How to complete this task
For the material below, return exactly the lines starting at the one holding "Viewport: 527px width, 703px height." and ending at the one holding "Open the odds", counting both as part of the range.

Study material
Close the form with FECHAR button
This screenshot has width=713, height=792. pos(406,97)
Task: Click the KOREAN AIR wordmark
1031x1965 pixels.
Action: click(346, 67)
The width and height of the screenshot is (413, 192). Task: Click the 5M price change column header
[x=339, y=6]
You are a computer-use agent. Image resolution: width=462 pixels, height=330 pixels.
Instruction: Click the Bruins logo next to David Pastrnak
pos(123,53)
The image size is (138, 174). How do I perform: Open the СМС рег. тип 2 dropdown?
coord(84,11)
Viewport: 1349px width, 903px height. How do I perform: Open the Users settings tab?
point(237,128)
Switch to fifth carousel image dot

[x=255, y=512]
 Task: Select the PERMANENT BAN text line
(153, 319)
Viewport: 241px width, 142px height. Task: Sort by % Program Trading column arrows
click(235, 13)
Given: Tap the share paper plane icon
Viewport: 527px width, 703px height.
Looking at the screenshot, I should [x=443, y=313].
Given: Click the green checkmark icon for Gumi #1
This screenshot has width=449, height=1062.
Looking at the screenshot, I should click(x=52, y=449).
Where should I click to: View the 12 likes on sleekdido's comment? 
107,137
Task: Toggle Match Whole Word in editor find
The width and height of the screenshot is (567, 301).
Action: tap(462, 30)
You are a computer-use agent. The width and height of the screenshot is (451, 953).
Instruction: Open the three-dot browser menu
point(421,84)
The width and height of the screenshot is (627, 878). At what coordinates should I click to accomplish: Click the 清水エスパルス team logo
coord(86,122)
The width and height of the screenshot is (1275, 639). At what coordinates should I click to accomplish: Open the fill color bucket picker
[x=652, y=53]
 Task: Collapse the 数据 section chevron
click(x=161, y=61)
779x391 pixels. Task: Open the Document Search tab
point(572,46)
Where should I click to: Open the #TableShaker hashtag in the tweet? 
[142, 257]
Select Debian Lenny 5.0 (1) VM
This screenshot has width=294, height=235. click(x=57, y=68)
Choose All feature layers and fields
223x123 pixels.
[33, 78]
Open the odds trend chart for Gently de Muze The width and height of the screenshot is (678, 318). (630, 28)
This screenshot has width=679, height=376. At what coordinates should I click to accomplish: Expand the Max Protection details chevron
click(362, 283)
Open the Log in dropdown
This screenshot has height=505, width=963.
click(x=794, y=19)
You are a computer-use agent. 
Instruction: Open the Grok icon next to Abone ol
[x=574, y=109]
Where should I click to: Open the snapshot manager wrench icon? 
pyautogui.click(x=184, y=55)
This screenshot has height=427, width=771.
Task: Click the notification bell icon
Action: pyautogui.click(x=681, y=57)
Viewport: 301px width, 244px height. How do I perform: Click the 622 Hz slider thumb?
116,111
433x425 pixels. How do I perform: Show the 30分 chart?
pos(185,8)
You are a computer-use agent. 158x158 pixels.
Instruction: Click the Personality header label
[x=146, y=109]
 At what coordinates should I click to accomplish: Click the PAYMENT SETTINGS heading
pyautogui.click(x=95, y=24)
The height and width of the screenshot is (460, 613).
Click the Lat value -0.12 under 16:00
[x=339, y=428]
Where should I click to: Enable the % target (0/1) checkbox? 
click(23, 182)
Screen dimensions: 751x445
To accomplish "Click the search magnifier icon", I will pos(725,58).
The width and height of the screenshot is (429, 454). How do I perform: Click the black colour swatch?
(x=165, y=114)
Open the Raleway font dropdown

Exercise output
Viewport: 527px width, 703px height.
Looking at the screenshot, I should [x=443, y=313].
Given: Click the green checkmark icon for Gumi #1
This screenshot has width=449, height=1062.
Looking at the screenshot, I should click(x=52, y=449).
Where should I click to: View the 12 likes on sleekdido's comment? 
107,137
Task: Toggle Match Whole Word in editor find
The width and height of the screenshot is (567, 301).
Action: tap(462, 30)
You are a computer-use agent. The width and height of the screenshot is (451, 953).
Instruction: Open the three-dot browser menu
point(421,84)
The width and height of the screenshot is (627, 878). At what coordinates should I click to accomplish: Click the 清水エスパルス team logo
coord(86,122)
The width and height of the screenshot is (1275, 639). At what coordinates should I click to accomplish: Open the fill color bucket picker
[x=652, y=53]
 Task: Collapse the 数据 section chevron
click(x=161, y=61)
779x391 pixels. Task: Open the Document Search tab
point(572,46)
Where should I click to: Open the #TableShaker hashtag in the tweet? 
[142, 257]
Select Debian Lenny 5.0 (1) VM
This screenshot has width=294, height=235. click(x=57, y=68)
Choose All feature layers and fields
223x123 pixels.
[33, 78]
Open the odds trend chart for Gently de Muze The width and height of the screenshot is (678, 318). (630, 28)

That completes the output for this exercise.